This image, from March 2022, shows wind turbines and gas storage facilities in Germany. Europe’s energy markets have experienced turbulence in recent months.
John Voytas | Picture alliance | Good pictures
CEO of an Italian power company So Turmoil in energy markets is likely to last for some time, CNBC said on Tuesday.
“Things are very volatile, as they have been all year, I would say,” said Francesco Starese.
“The volatility we’re going to have — it may change a little bit, period, but we’re looking at one or two years of extreme volatility in energy markets,” he said.
Stares’ comments come on the sidelines of Goldman Sachs’ carbonnomics conference in London at a time of uncertainty for the energy sector following Russia’s invasion of Ukraine in February 2022.
There was Russia Largest supplier of both natural gas and petroleum oil to the EU in 2021, but gas exports from Russia to the EU have fallen this year.
“Despite available production and transport capacity, Russia has cut its gas supplies to the EU by 50% from the beginning of 2022.” International Energy Agency said in its gas market report last month.
“In the current environment, it is not possible to completely stop Russian pipeline gas supplies to the EU before the 2022/23 heating season – when the European gas market is most vulnerable.”
Given this drop in Russian imports, major European economies are scrambling to increase supplies in the coming cold months.
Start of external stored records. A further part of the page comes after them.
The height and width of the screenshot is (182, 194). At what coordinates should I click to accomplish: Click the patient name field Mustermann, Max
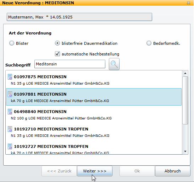point(79,17)
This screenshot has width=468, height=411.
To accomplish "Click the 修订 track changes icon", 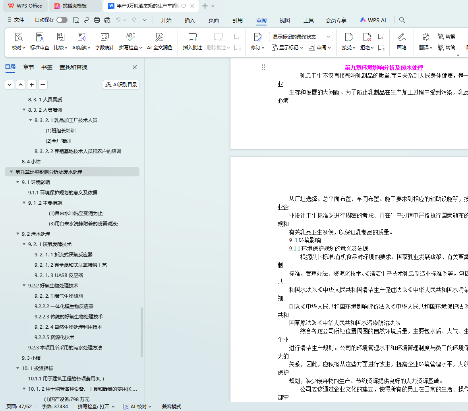I will (x=257, y=38).
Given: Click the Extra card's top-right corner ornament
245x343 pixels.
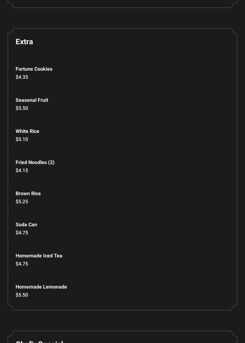Looking at the screenshot, I should coord(234,31).
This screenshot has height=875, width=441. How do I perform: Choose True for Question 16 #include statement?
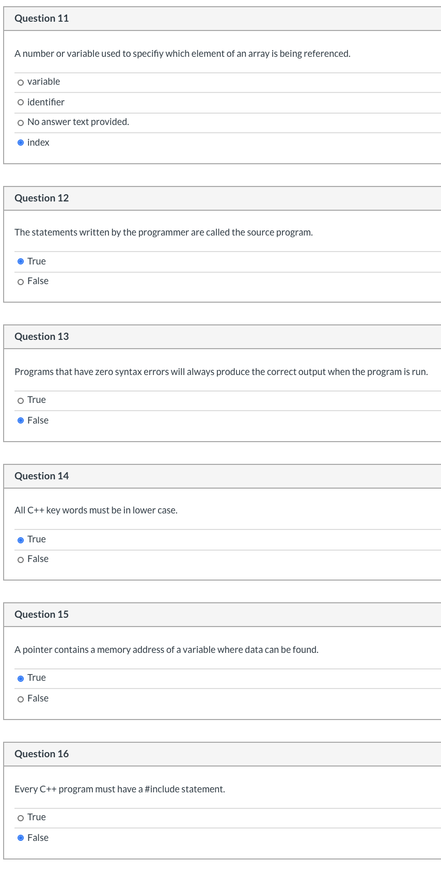pos(21,818)
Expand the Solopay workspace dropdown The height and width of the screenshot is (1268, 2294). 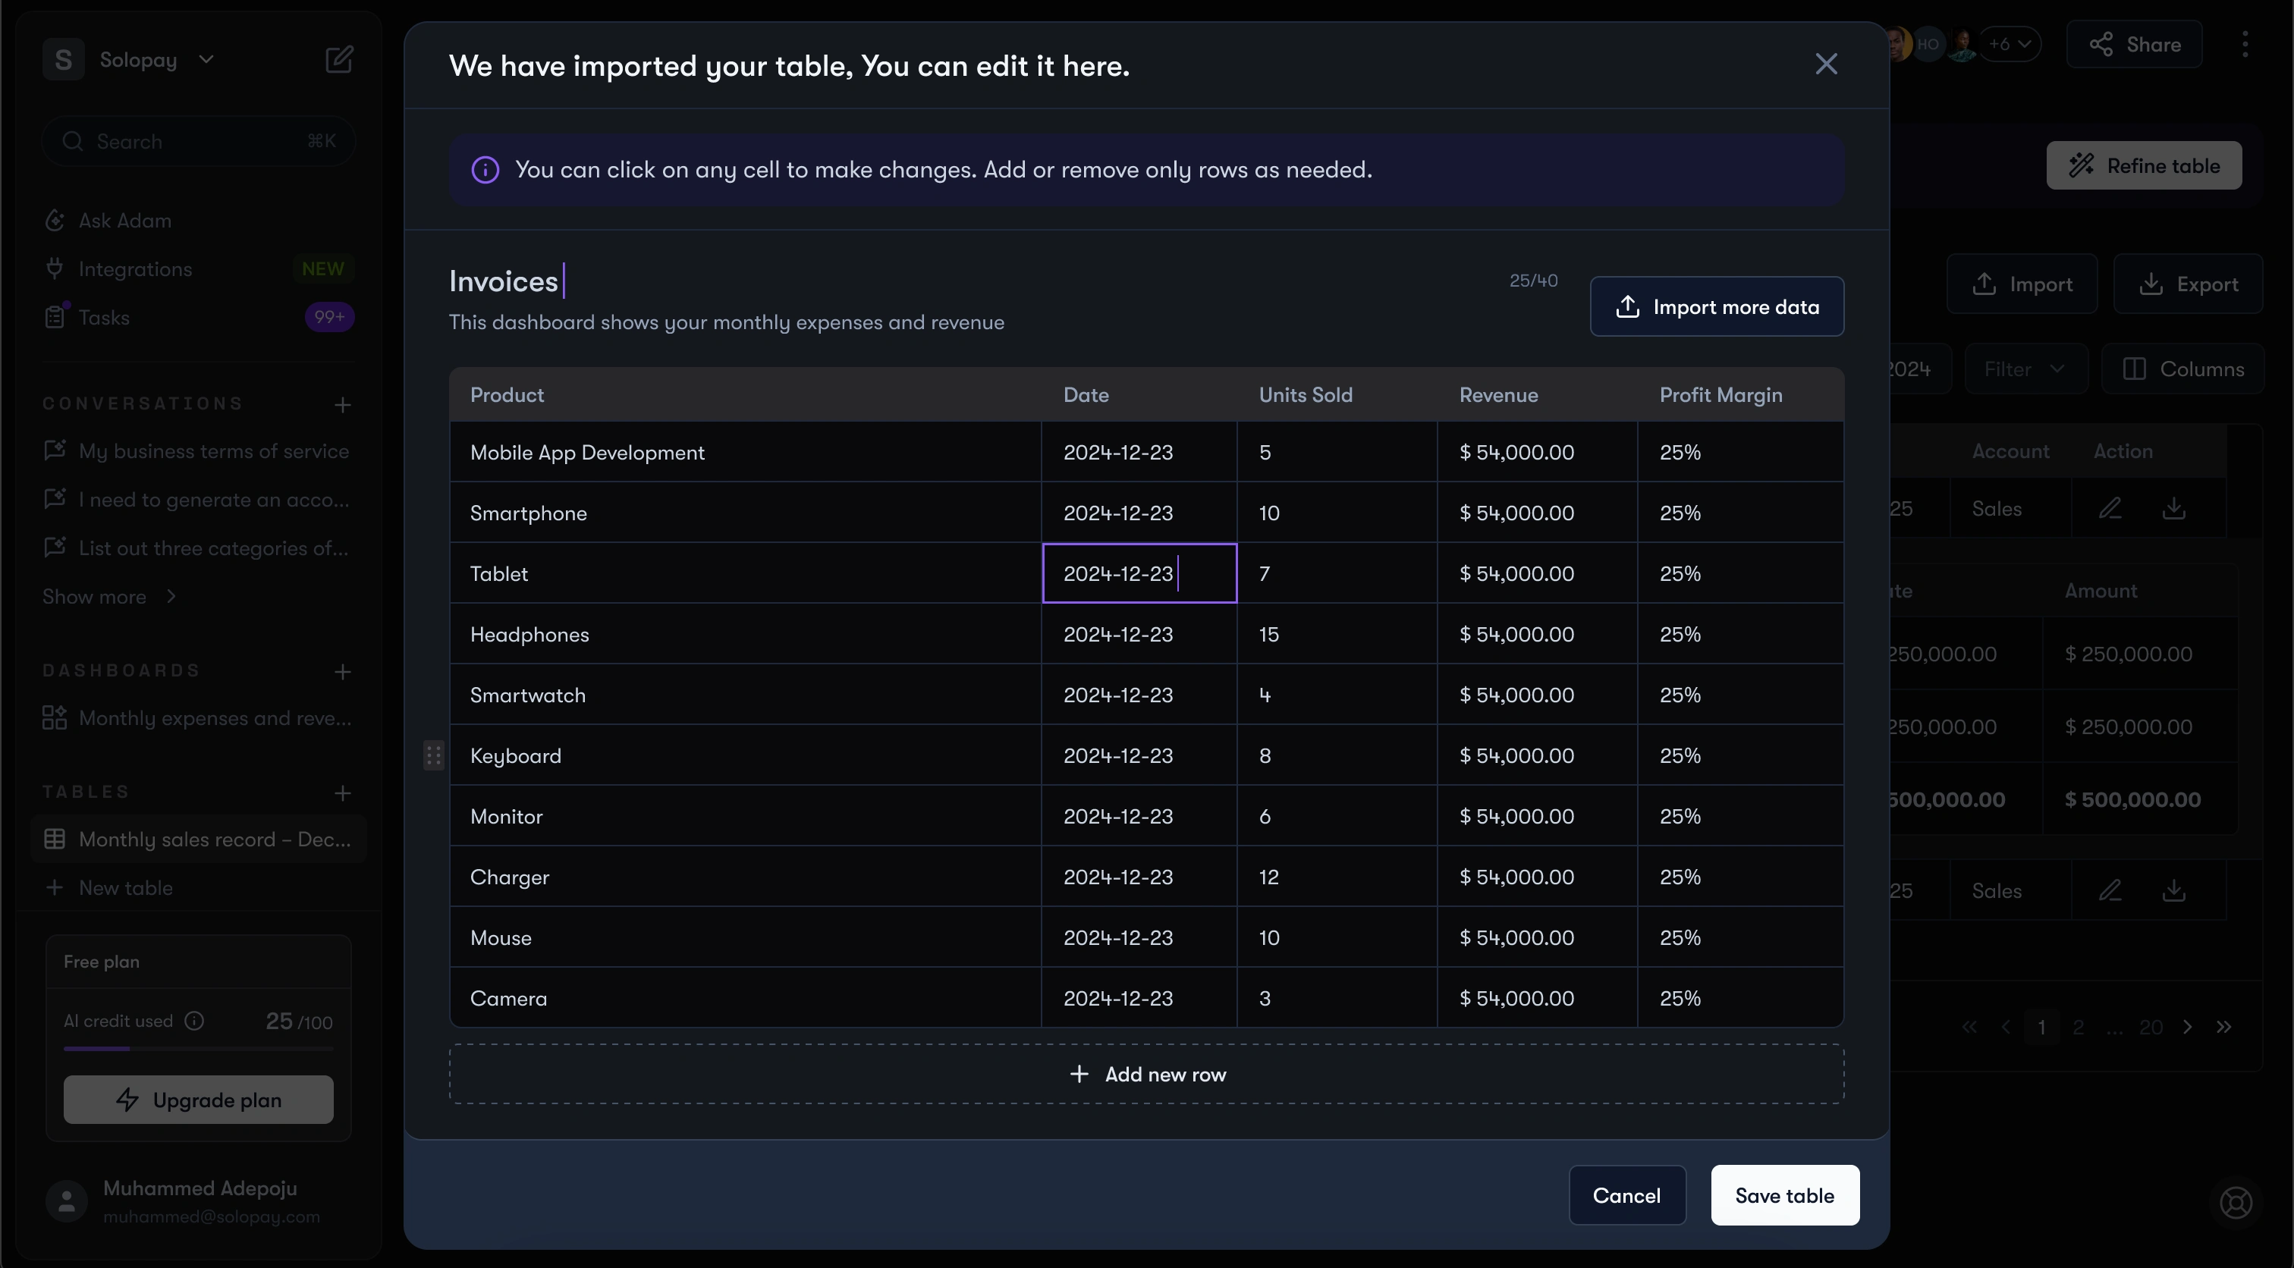point(207,60)
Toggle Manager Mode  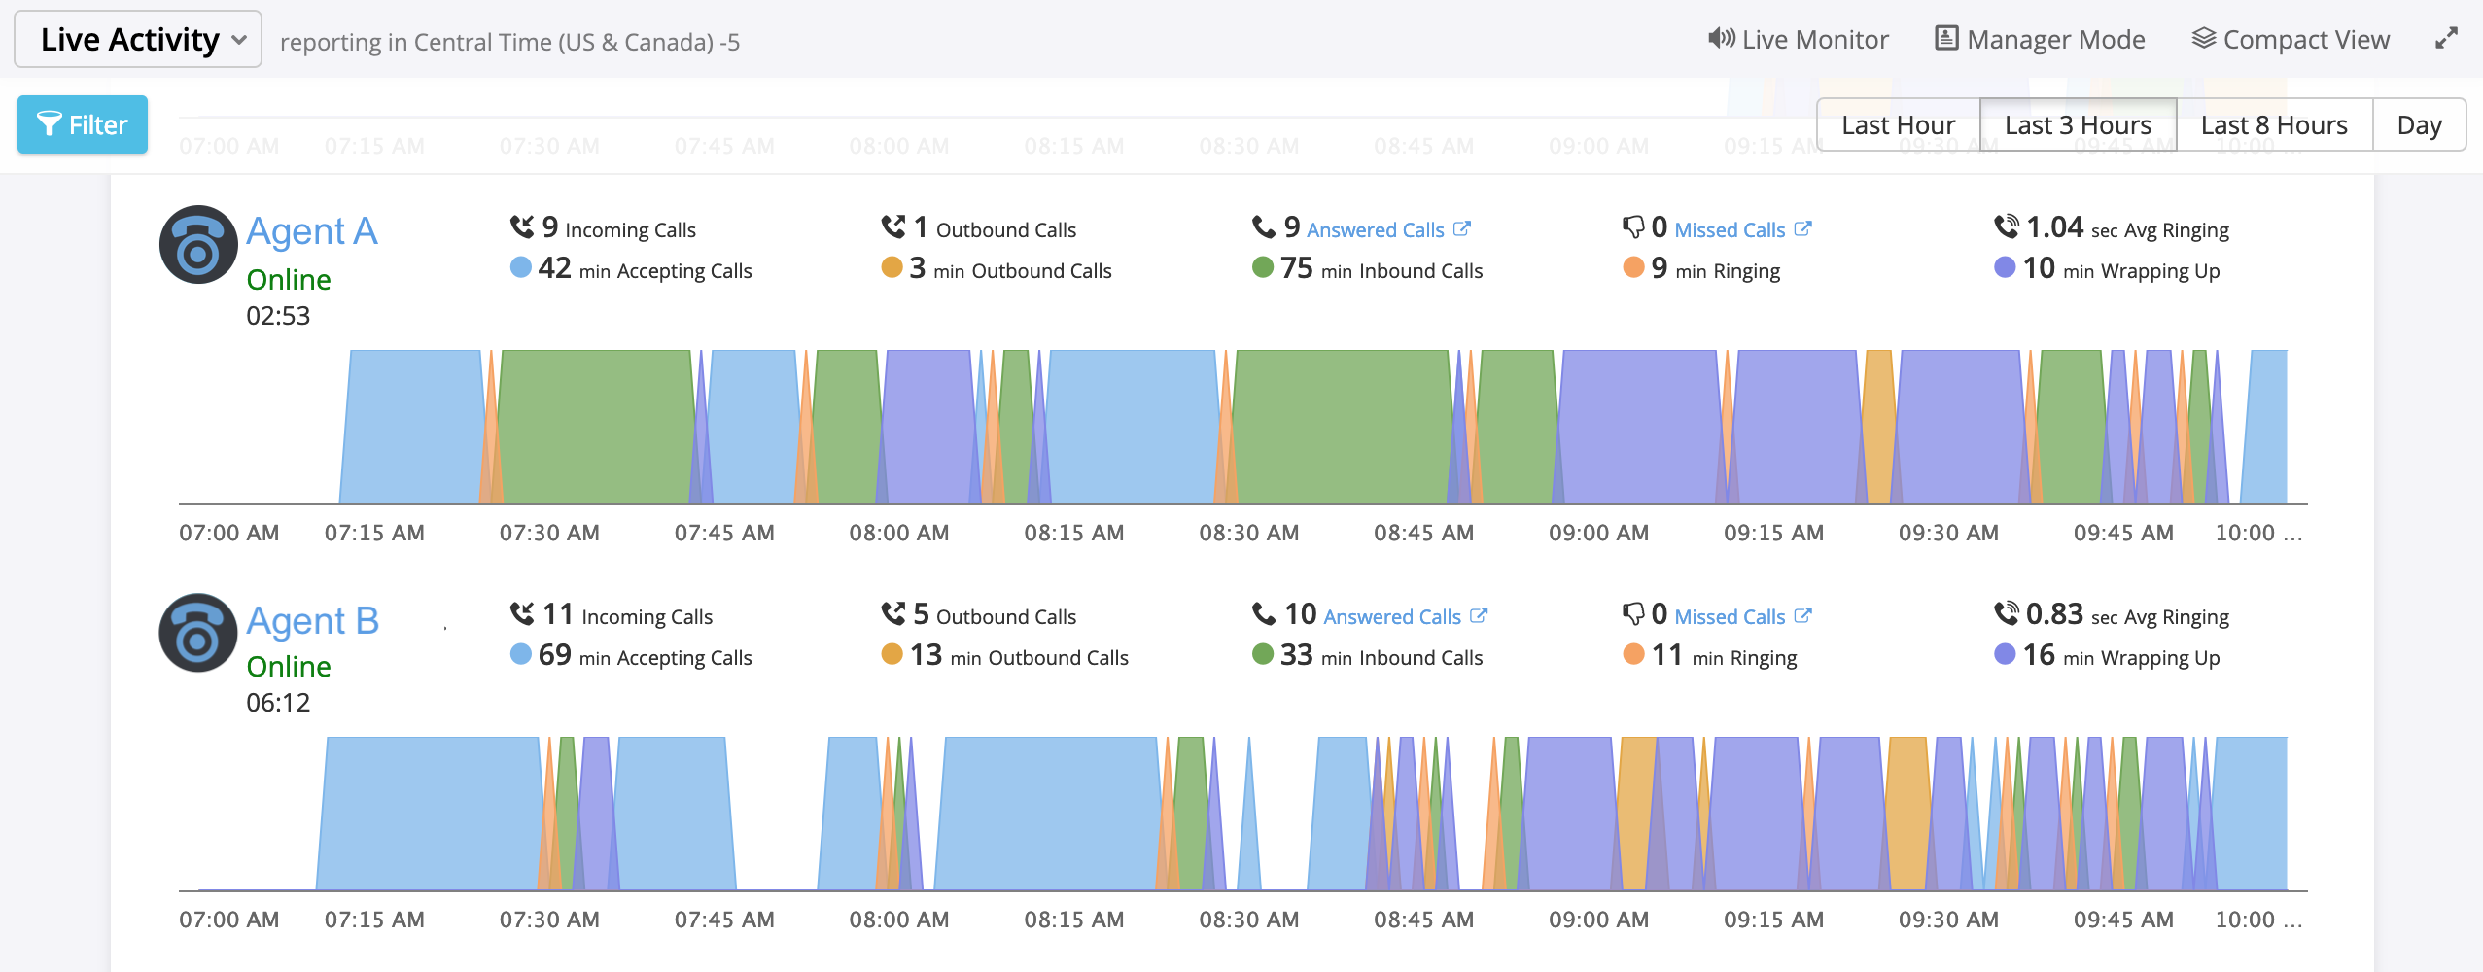[x=2040, y=40]
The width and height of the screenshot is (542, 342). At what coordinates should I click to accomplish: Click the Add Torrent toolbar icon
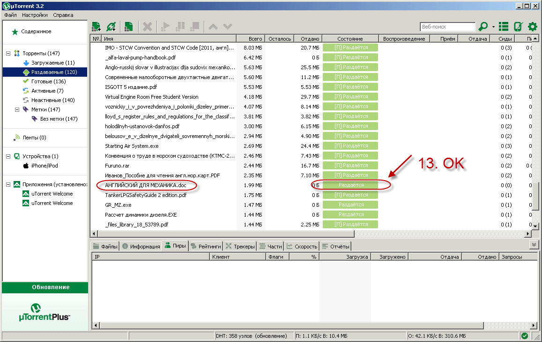[x=96, y=27]
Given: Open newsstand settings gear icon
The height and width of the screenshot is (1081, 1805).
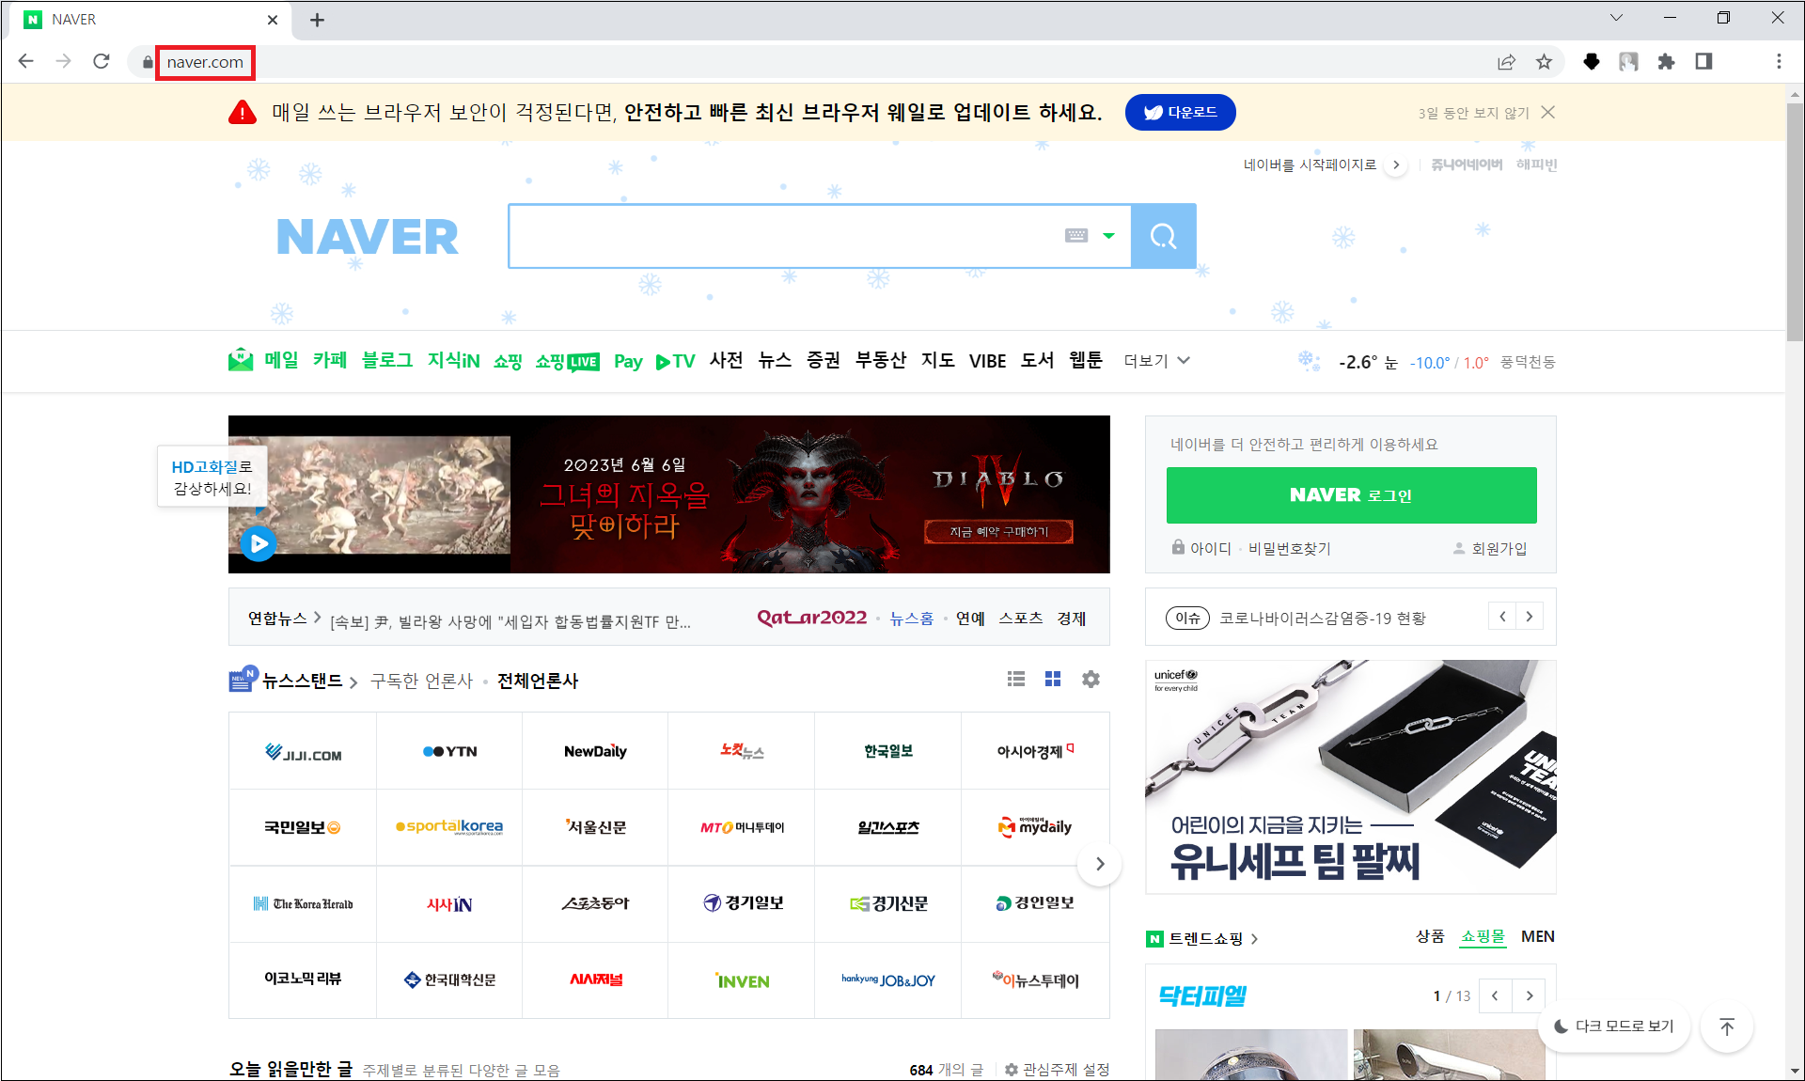Looking at the screenshot, I should pos(1091,679).
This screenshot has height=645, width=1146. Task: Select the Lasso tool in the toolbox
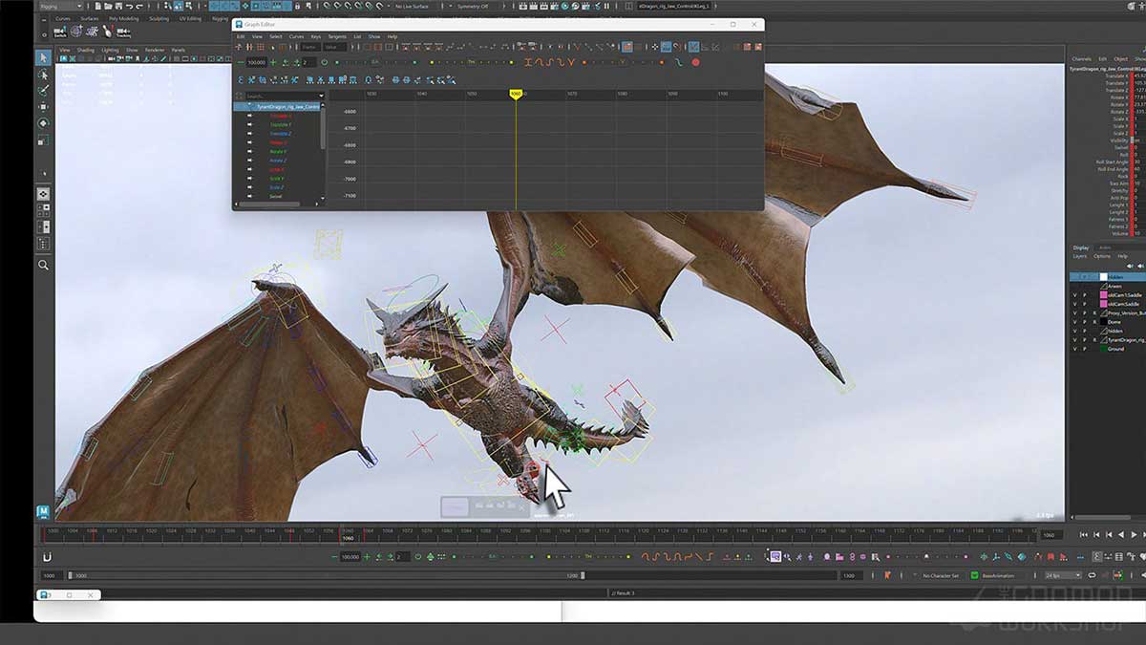[44, 75]
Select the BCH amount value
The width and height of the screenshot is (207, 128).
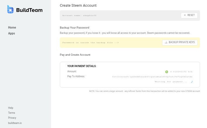(x=181, y=72)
According to data from industry group Gas Infrastructure Europe, The European Union’s gas reserves are estimated to be 93.9% full.
During his interview with CNBC, Enalin Starace painted a mixed picture when it comes to gas storage.
“I think we’ll get through the winter because of all the storage we’ve been able to fill, and we’ll find that we have to refill the storage for next winter … without Russian gas,” Steve Sedgwick said. .
“Don’t forget we had it at 22 — less and less — but we had it,” Stares said, adding that a large amount of work will be needed in the coming months. “A lot of things have to happen to be safe next winter.”
“Every time we need to save gas, we need to use less of it every time, we need to get rid of the pointless use of gas and leave it to the industry that needs it,” he said.
He said it’s “a big fight that we really have to focus on during the 23rd.”
Iberdrola CEO Ignacio Galan said he broadly agrees with Starace, and he expects volatility in the oil and gas markets to continue over the next few months.
“But I think what we need … is to accelerate building infrastructure in electricity as much as we can,” Callan told CNBC’s “Squawk Box Europe,” referring to renewables and the interconnections. “I think we’re a long way from what’s needed.”
He stressed the importance of reducing reliance on third countries and third parties in favor of increasing self-sufficiency within Europe.
“The only way to do that … is to accelerate our investment in more renewables, more interconnections, more digital grids,” Callan added.